User’s Manual
IBM PowerPC 750GX and 750GL RISC Microprocessor
Instruction Timing
Page 226 of 377
gx_06.fm.(1.2)
March 27, 2006
Performance features such as branch folding, BTIC, dynamic branch prediction (implemented in the BHT),
2-level branch prediction, and the implementation of nonblocking caches minimize the penalties associated
with flow-control operations on the 750GX. The timing for branch instruction execution is determined by many
factors including:
• Whether the branch is taken
• Whether instructions in the target stream, typically the first two instructions in the target stream, are in the
branch target instruction cache (BTIC)
• Whether the target instruction stream is in the L1 cache
• Whether the branch is predicted
• Whether the prediction is correct
6.4.1.1 Branch Folding
When a branch instruction is encountered by the fetcher, the BPU immediately begins to decode it and tries
to resolve it.
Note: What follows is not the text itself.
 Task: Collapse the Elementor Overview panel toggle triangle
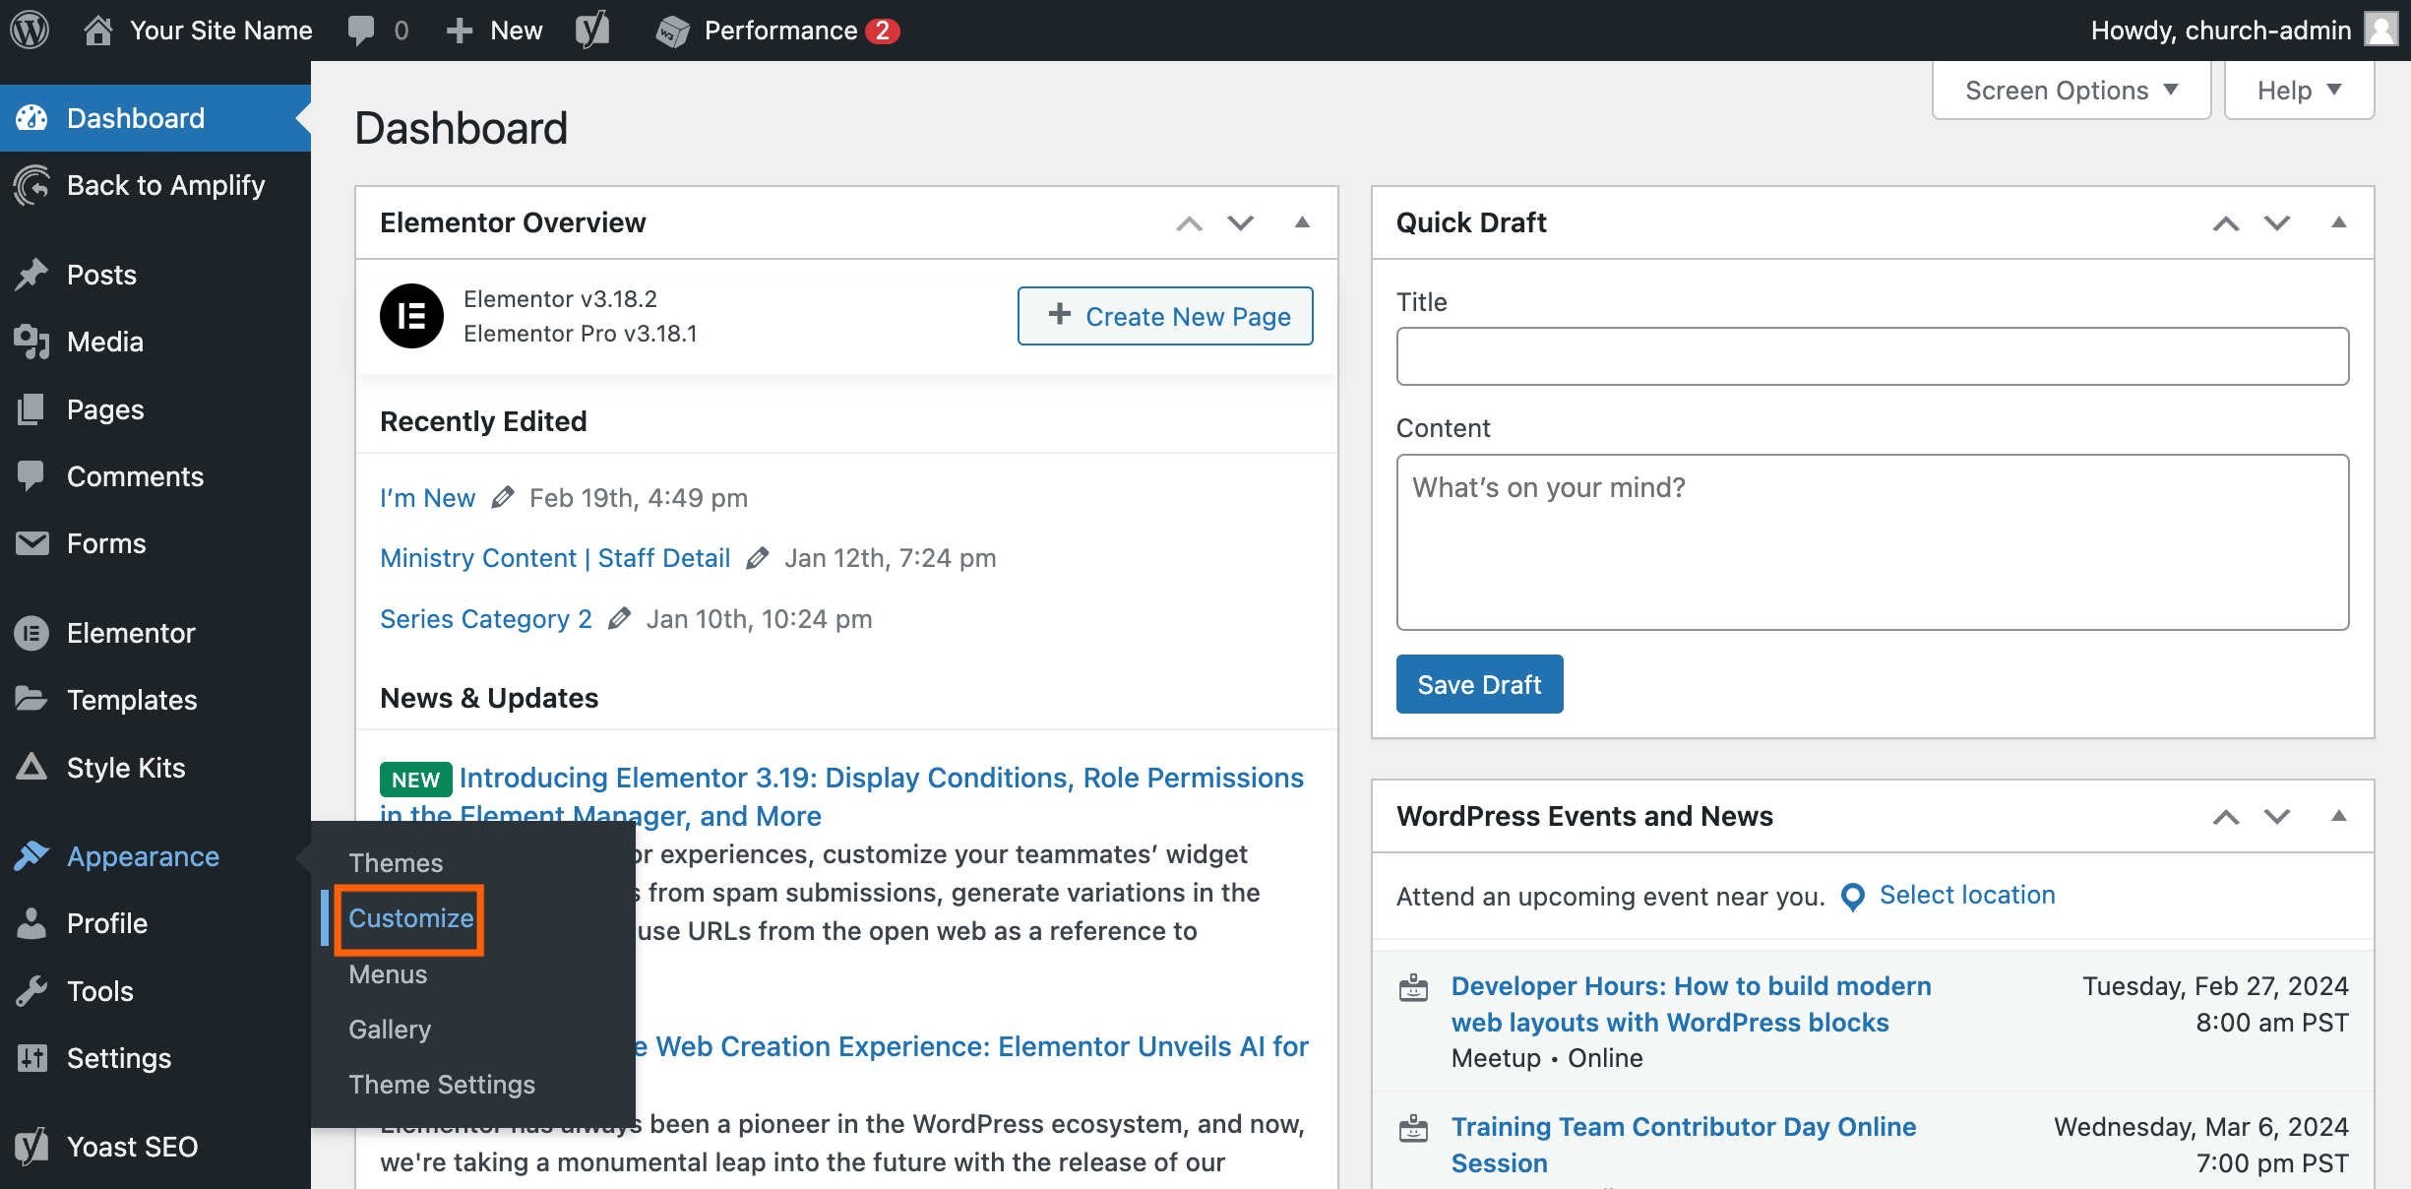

Branch folding is the removal of branches from the instruction stream. This is independent of
whether the branch is taken or not taken. However, if the branch instruction updates either the LR or CTR it
cannot be removed and must be allocated a position in the completion queue. If a branch cannot be resolved
immediately, it is predicted and instruction fetching resumes along the predicted path. Those instructions are
conditionally fed into the instruction queue. Later, if the prediction is finally correctly resolved, the fetched
instructions are validated and allowed to complete and be retired. If the prediction is resolved incorrectly, then
the instructions fetched are invalidated, and instruction fetching resumes along the other path of the branch.
Figure 6-7 on page 227 shows branch folding. Here a b instruction is encountered in a series of add instruc-
tions. The branch is resolved as taken. What happens on the next clock cycle depends on whether the target
instruction stream is in the BTIC, the instruction L1 cache, or if it must be fetched from the L2 cache or from
system memory.
Figure 6-7 shows cases where there is a BTIC hit, and where there is a BTIC miss (and instruction-cache hit).
If there is a BTIC hit on the next clock cycle, the bx instruction is replaced by the target instruction, and1,
which was found in the BTIC. The second and instruction is also fetched from the BTIC. On the next clock
cycle, the next four and instructions from the target stream are fetched from the instruction cache.
If the target instruction is not in the BTIC, there is an idle cycle while the fetcher attempts to fetch the first four
instructions from the instruction cache (on the next clock cycle). In the example in Figure 6-7, the first four
target instruction are fetched on the next clock.
If the target instruction misses in the BTIC or L1 caches, an L2 cache or memory access is required. The
latency of this access is dependent on several factors, such as processor/bus clock ratios. In most cases,
new instructions arrive in the IQ before the execution units become idle.